Text tokens and image latent tokens are concatenated into one sequence and processed through the same self-attention layers.
Sequence layout (per sample):
┌───────────────────┬────────────────────────┐
│ text tokens │ image latent tokens │
│ (up to 2048) │ (grid_h × grid_w) │
└───────────────────┴────────────────────────┘
▲ ▲
Qwen3-VL features noisy latents z_t
- Self-attention with QK-RMSNorm and 3D Multimodal RoPE (MRoPE). The positional encoding is 3-dimensional: for text tokens it uses a 1D position broadcast to 3 axes; for image tokens it uses (temporal, height, width) coordinates. This lets text and image tokens coexist in a unified positional space.
- SwiGLU MLP — the feed-forward layer uses a gated linear unit with SiLU activation.
- Adaptive Layer Norm (AdaLN) — the timestep
tis embedded as a scalar and generates per-block scale and gate parameters. This conditions every layer on the current noise level.

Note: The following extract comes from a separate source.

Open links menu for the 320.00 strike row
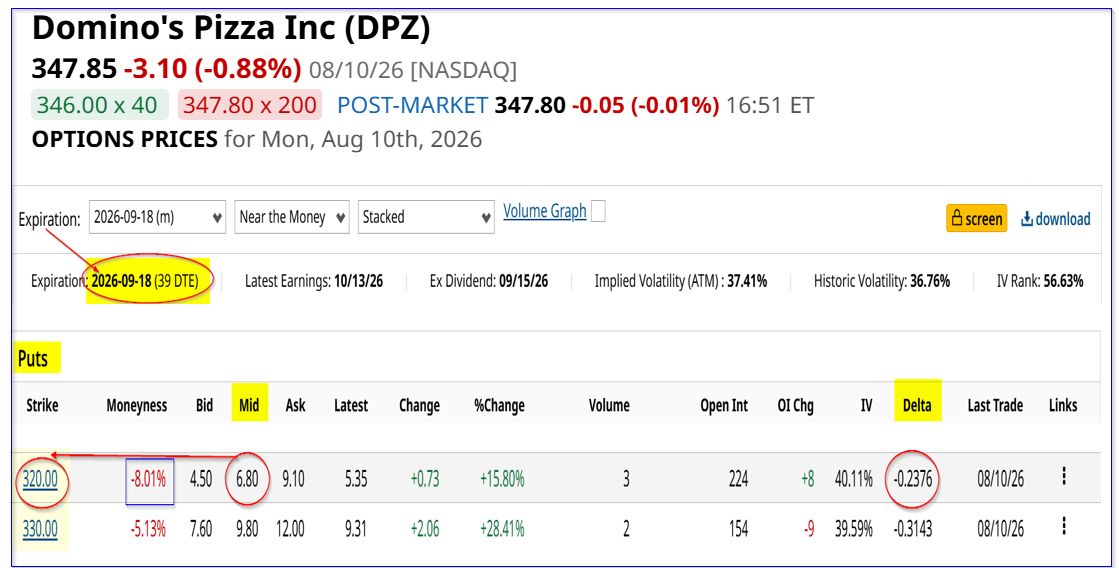Viewport: 1119px width, 568px height. pos(1063,477)
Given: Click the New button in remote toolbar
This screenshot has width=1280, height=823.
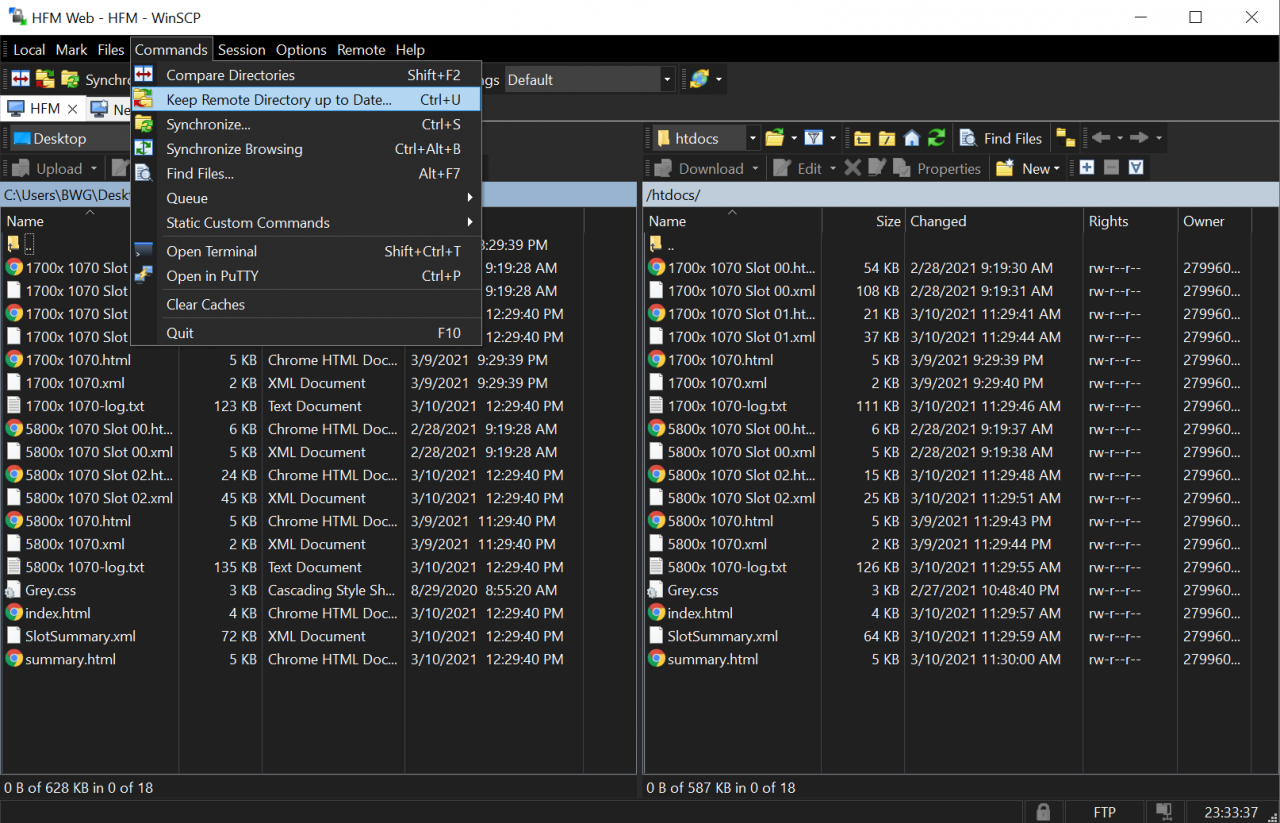Looking at the screenshot, I should coord(1029,169).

The model is trained with a flow-matching objective. Instead of predicting
noise (as in DDPM), the model predicts a velocity field v(z_t, t) that
defines the ODE:
dz/dt = v(z_t, t)
At inference time, we start from pure Gaussian noise z_1 and integrate
backward to z_0 (the clean image) using the Euler method:
z_{t-dt} = z_t + v(z_t, t) * dt
The timestep distribution follows a logit-normal schedule parameterized by
(mu, sigma). The mean mu controls how much time the sampler spends at
different noise levels — higher mu shifts more steps toward higher noise
(important for high-resolution images). The schedule auto-adjusts for
resolution:
mu_adjusted = mu_base + 0.5 * log(num_pixels / base_pixels)

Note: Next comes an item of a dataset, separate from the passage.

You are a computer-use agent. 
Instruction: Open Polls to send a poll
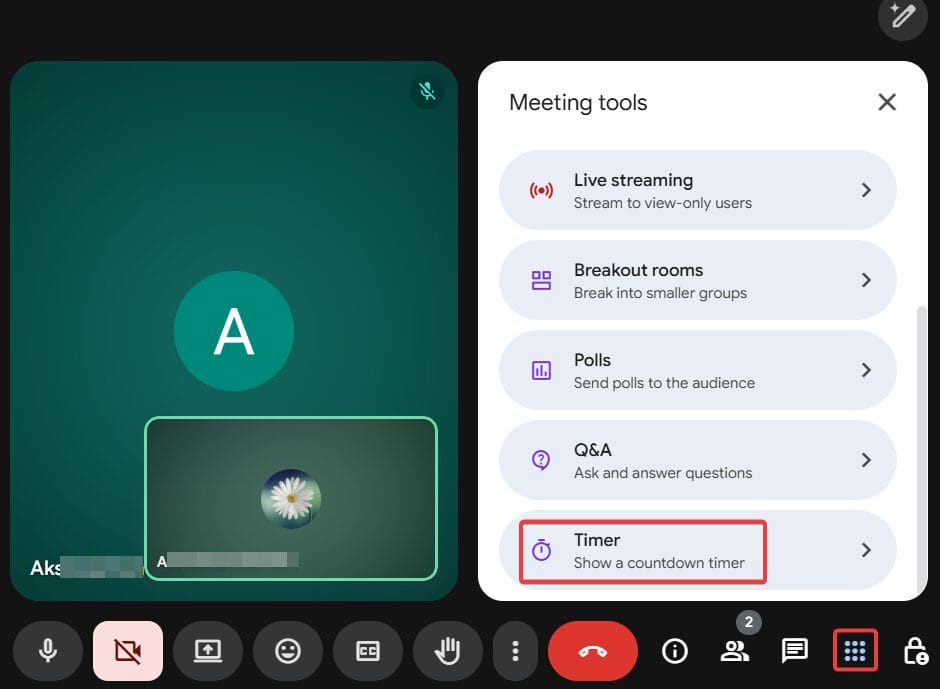[697, 370]
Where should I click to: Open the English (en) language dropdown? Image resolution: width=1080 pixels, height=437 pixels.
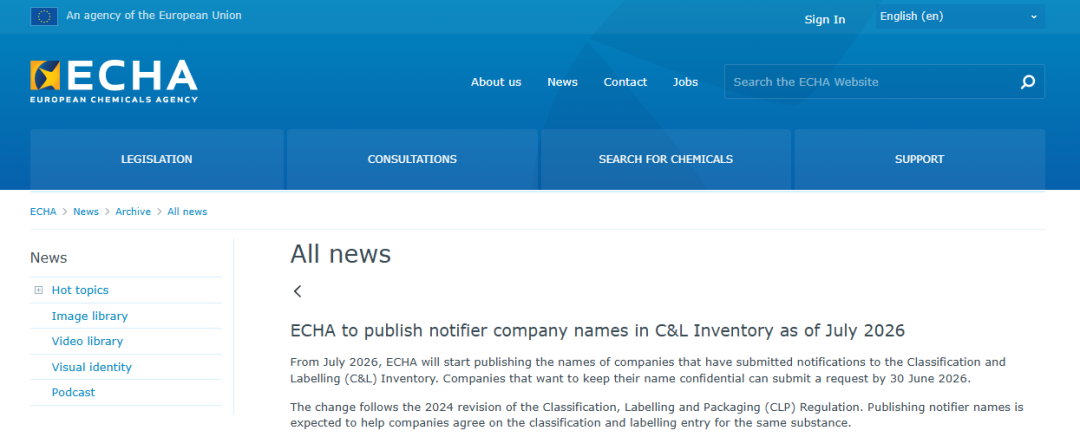(x=960, y=17)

where base_pixels = 512 * 512.
At each sampling step, two forward passes are run through the DiT:
- Conditional (positive): full text features + noisy image latents.
- Unconditional (negative): zeroed text features + noisy image latents (image-only tokens, asymmetric CFG).

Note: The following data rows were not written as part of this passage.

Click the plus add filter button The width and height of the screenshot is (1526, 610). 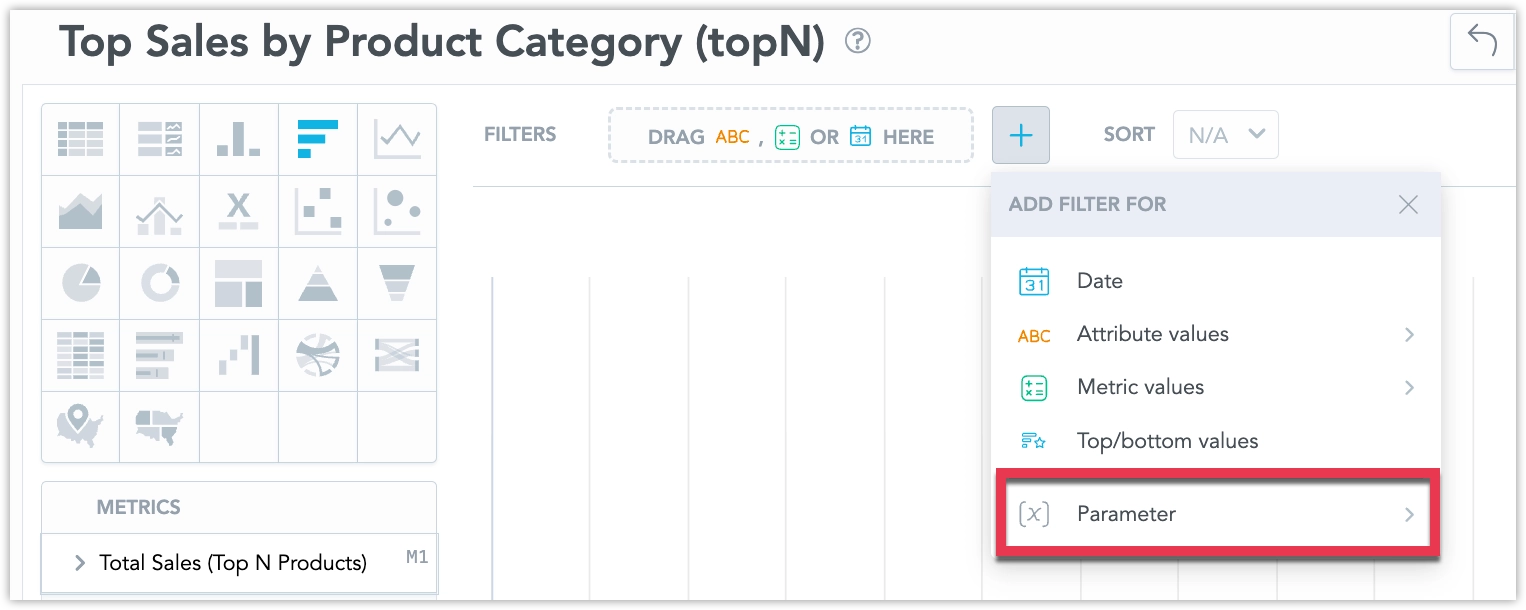coord(1021,135)
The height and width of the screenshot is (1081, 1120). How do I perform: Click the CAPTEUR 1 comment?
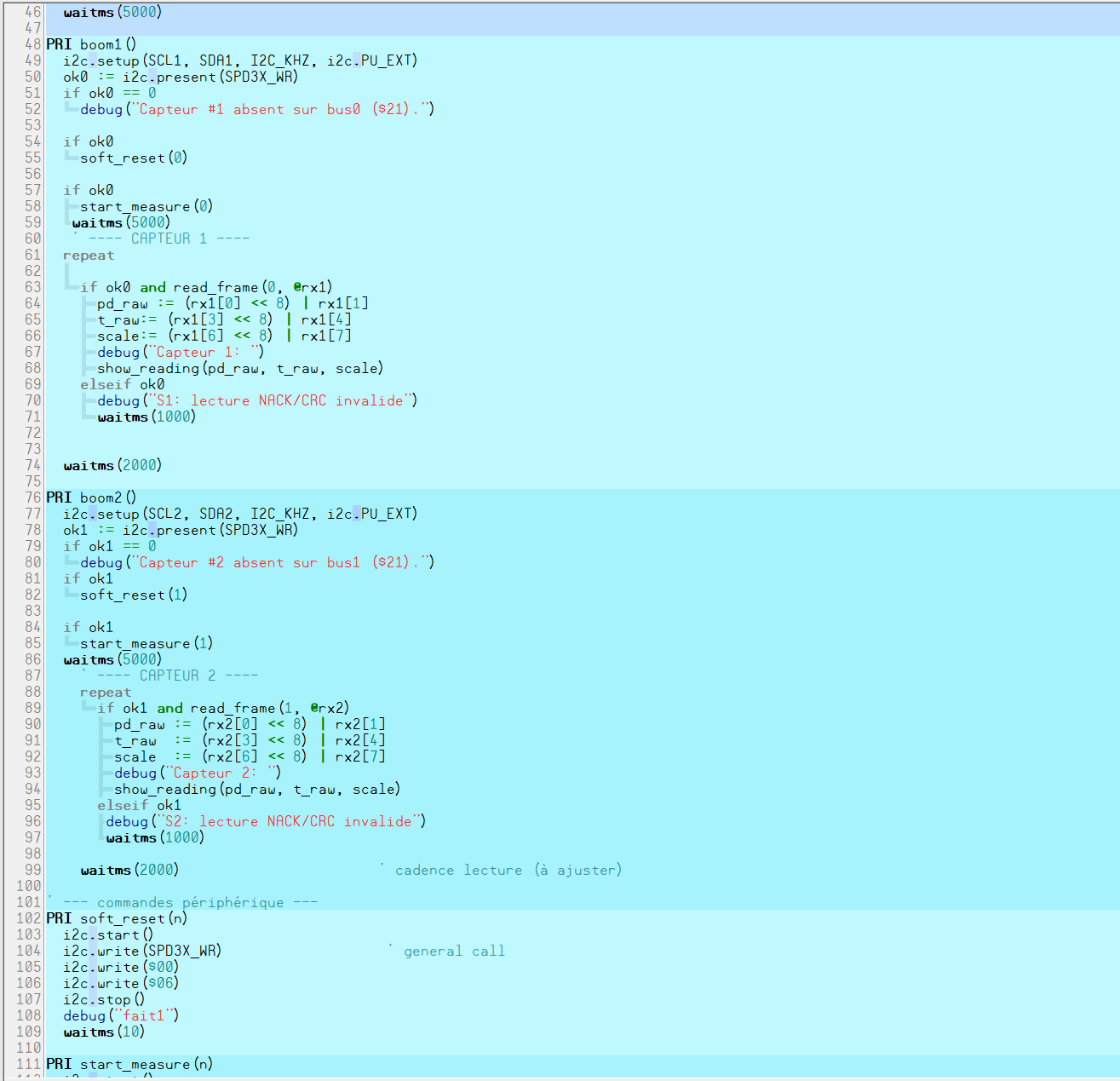point(169,239)
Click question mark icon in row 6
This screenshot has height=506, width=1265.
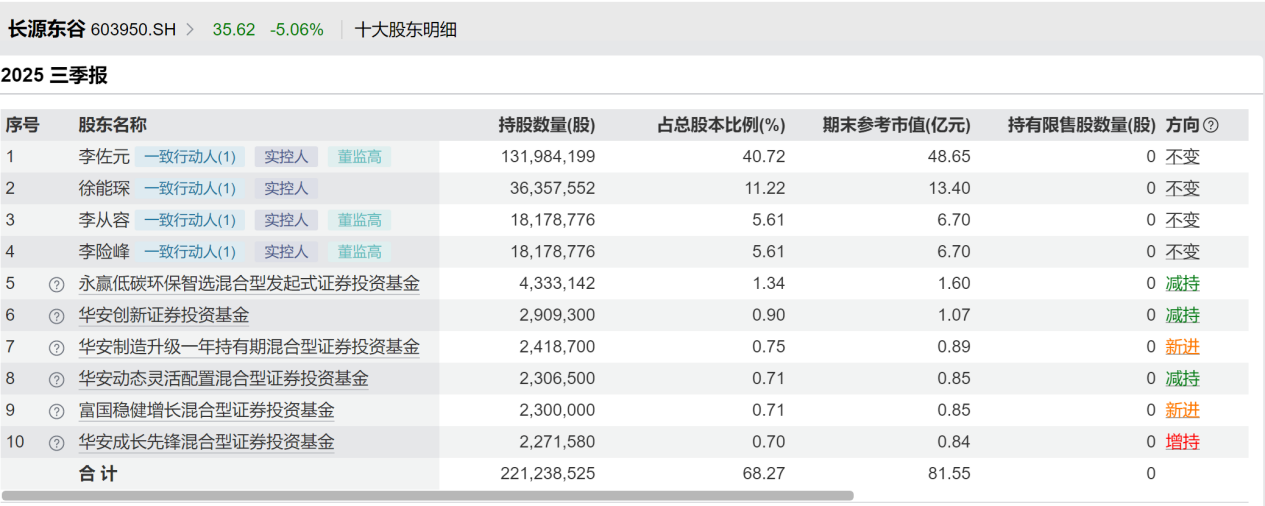57,316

The guided velocity is a weighted combination:
v_guided = gw * v_conditional + (1 - gw) * v_unconditional
where gw is the per-step guidance weight. With
gw > 1, the model amplifies the text-conditional signal and suppresses the
unconditional prediction, producing images that follow the prompt more
faithfully.
Asymmetric CFG: The unconditional branch only processes image tokens (no text padding), making it computationally cheaper than a full-sequence negative pass.
Per-step schedules: The guidance weight can vary across steps. The
V4_QUALITY_48 preset, for example, uses gw=7 for the first 45 steps and
gw=3 for the final 3 "polish" steps near t=0.
The denoised latent z_0 is decoded to pixel space using a frozen KL
autoencoder.
What it does:
- Unpatching: The DiT works with 2×2 patches of latent pixels. The decoder
input is reshaped from
(batch, grid_h * grid_w, channels * 4)to(batch, channels, grid_h * 2, grid_w * 2). - Denormalization: Per-channel shift and scale are applied to undo the latent normalization used during training.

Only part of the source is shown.